Sunflower Lecithin as a Daily Supplement
Sunflower lecithin is a phospholipid that reduces the stickiness of milk fat, making it less likely to clump and slow flow through narrow ducts. UCSF Women’s Health recommends 2,400 mg three times a day for people prone to recurrent clogs. It’s widely available over the counter and is one of the few supplements with a clear rationale tied to milk composition. Lecithin doesn’t increase milk supply; it just helps the fat in your milk stay better emulsified so it flows more easily.
Ice Over Heat for Inflammation
This is where updated guidance contradicts what many breastfeeding parents were taught. The current evidence favors ice over heat for preventing a clog from escalating. Ice reduces the swelling that compresses the duct and can be applied every hour or even more frequently. A randomized controlled trial found that warm showers and heat did not improve outcomes for breast inflammation, and heat can increase blood flow to already-swollen tissue, potentially worsening the problem.
If you feel a firm, tender area developing, applying ice wrapped in a thin cloth and taking an anti-inflammatory pain reliever can address the underlying inflammation early, before it becomes a full blockage. Avoid reaching for an electric toothbrush, vibrating massager, or any device that delivers deep pressure. The Academy of Breastfeeding Medicine specifically warns against these tools because they cause tissue trauma and increase edema.
Probiotics for Recurrent Problems
For people who get repeated clogs that progress toward mastitis, certain probiotic strains show promise. A large randomized trial gave one specific strain (a type of Lactobacillus) to pregnant women starting at 35 weeks and continuing through 12 weeks postpartum. Women in the probiotic group were 58% less likely to develop mastitis compared to those taking a placebo. The strain with the strongest clinical evidence is sold under brand names you can find listed on USProbioticGuide.com. This isn’t a first-line strategy for everyone, but if you’ve dealt with multiple clogs or a bout of mastitis, it’s worth discussing.
Positioning and Latch
A shallow or asymmetric latch means your baby isn’t draining the breast efficiently, leaving milk behind in certain areas. Varying your nursing position throughout the day helps ensure all sections of the breast get emptied. If you always nurse in the same hold, the ducts in one quadrant may consistently get less drainage than others. Switching between cradle hold, football hold, and side-lying can distribute the work more evenly.

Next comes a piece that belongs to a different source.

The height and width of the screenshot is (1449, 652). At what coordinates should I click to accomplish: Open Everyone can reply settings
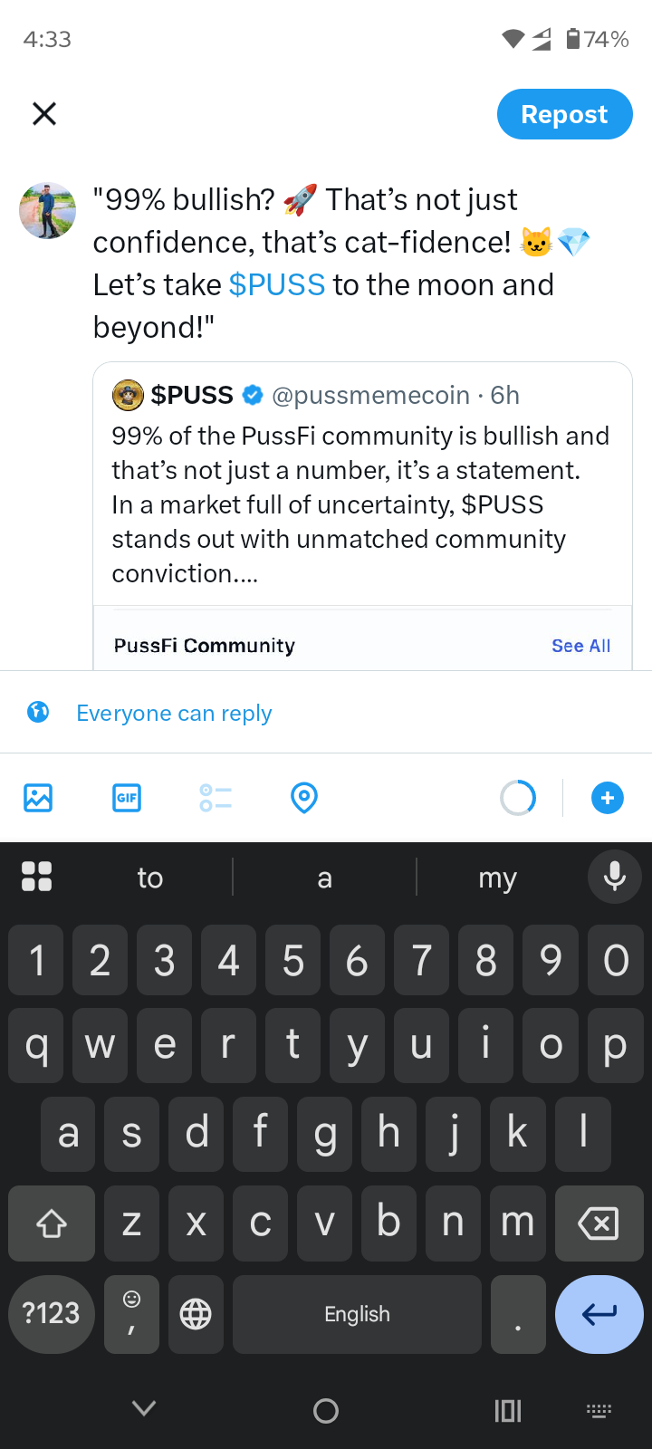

Watch for signs that your baby is actively swallowing, not just comfort sucking, during feeds. If they tend to fall asleep early in the session, gentle breast compressions (light, not deep squeezing) can encourage continued milk flow and a more complete feed.
When a Clog May Be Something More
Plugged duct symptoms develop gradually: a hard lump, a warm and painful spot, or a wedge-shaped area of firmness on one breast. Mastitis, by contrast, comes on fast and brings systemic symptoms like fever, chills, fatigue, and body aches. You may also notice red streaking on the skin of the affected breast, and the pain is typically more intense than what a simple clog produces.
If a firm area doesn’t improve within 24 to 48 hours of using ice, anti-inflammatories, and gentle feeding from that breast, or if you develop a fever, the inflammation may have progressed beyond what self-care can resolve. One important update from current guidelines: if the area around the nipple is so swollen that no milk comes out at all, it’s okay to stop attempting to feed from that breast during the acute phase. Feed from the other side and return to the affected breast once the swelling goes down. Forcing it can make the inflammation worse.